デパートメントストアKohl’s(コールズ)では、「Kohl’s Pay」が10月にスタートしたばかり。「Kohl’s Pay」では、 コールズのポイントプログラム「Kohl’s Cash」やクーポンが利用可能で、特典が受けられる。またコールズのクレジットカードと連動させることで自動チャージ(入金)ができるのも利便性が高い。

コールズにとってのメリットも大きい。利用できるクレジットカードを自社のものに絞ることにより、他のクレジットカード(VisaやMasterCardなど)への手数料をカットでき、さらにインセンティブ(カード利用額に応じた報酬)も得られるからだ。

 

スターバックスではアプリ「Starbucks app」 を利用すると事前にしかも同時にオーダーと支払いができる。また利用頻度に応じてポイントが貯まると、ドリンク無料のサービスが受けられる。

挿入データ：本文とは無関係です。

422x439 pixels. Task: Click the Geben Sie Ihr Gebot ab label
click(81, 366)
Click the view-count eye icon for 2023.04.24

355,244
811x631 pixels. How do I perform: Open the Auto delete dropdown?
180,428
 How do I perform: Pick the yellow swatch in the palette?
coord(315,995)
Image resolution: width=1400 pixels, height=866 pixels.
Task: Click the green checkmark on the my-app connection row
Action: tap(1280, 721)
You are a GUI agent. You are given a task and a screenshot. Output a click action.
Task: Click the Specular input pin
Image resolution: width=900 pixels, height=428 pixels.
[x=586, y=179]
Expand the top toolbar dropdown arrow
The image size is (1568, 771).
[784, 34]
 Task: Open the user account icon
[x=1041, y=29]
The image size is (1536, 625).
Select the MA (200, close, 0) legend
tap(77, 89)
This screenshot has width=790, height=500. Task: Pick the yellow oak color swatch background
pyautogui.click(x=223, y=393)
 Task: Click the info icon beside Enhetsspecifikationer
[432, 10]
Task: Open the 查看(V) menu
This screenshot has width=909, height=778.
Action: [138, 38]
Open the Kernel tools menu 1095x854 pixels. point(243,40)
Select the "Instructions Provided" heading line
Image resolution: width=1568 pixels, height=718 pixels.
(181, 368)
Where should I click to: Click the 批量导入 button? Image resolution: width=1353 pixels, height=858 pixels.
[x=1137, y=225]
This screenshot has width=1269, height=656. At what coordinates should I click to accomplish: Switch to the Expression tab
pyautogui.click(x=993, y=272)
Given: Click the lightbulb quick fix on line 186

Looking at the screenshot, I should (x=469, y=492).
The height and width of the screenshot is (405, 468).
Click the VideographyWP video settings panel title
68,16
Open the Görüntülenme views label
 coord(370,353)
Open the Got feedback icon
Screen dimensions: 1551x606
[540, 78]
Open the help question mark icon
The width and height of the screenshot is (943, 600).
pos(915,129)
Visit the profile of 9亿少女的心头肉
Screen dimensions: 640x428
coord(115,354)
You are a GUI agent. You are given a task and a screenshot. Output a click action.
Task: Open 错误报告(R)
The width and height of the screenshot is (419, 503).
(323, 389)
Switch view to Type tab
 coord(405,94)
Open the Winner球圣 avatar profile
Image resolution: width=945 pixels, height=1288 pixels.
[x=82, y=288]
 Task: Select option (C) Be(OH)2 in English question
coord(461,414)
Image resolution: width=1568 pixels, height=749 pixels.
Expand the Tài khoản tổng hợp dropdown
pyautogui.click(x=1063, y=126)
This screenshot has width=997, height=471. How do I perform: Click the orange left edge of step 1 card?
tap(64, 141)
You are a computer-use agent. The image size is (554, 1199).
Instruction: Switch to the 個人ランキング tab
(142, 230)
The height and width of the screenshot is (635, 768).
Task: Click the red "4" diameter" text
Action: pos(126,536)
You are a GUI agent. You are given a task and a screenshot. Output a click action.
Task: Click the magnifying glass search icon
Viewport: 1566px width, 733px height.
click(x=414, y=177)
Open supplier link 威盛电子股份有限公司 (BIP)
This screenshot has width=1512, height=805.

アメリカ国内のスタバ店舗では顧客の支払いの約25%がモバイル決済で、広く普及していることがわかる。
 
ドラッグストアのWalgreens(ウォルグリーン)でも、アップル・ペイを基盤にしたアプリを導入している。店に入ると、アプリが自動的に会員カード「Balance Rewards」を画面に表示するため、会計時に簡単に決済利用することができる。これはアメリカでも画期的なサービスとして評価されている(上の画像の右側がその画面)。
 
モバイル・マーケティング会社のUrban Airshipの調査では、特定の企業のロイヤルティプログラムを利用する顧客は、その店で買物をする頻度が高く、購入する額が上がる傾向があると報告している。また、自分の保有ポイントや特典がモバイル端末で即座に確認できるなら、顧客の70%がロイヤルティプログラムの利用を開始する傾向がみられるという。

ロイヤルティプログラムとモバイル決済を組み合わせれば新規ユーザー獲得につながる。とくにスマホネイティブ(携帯端末の機能が高まり便利になったため、パソコンができない若い層)なミレニアル世代には、モバイル決済は必需のサービスといえる。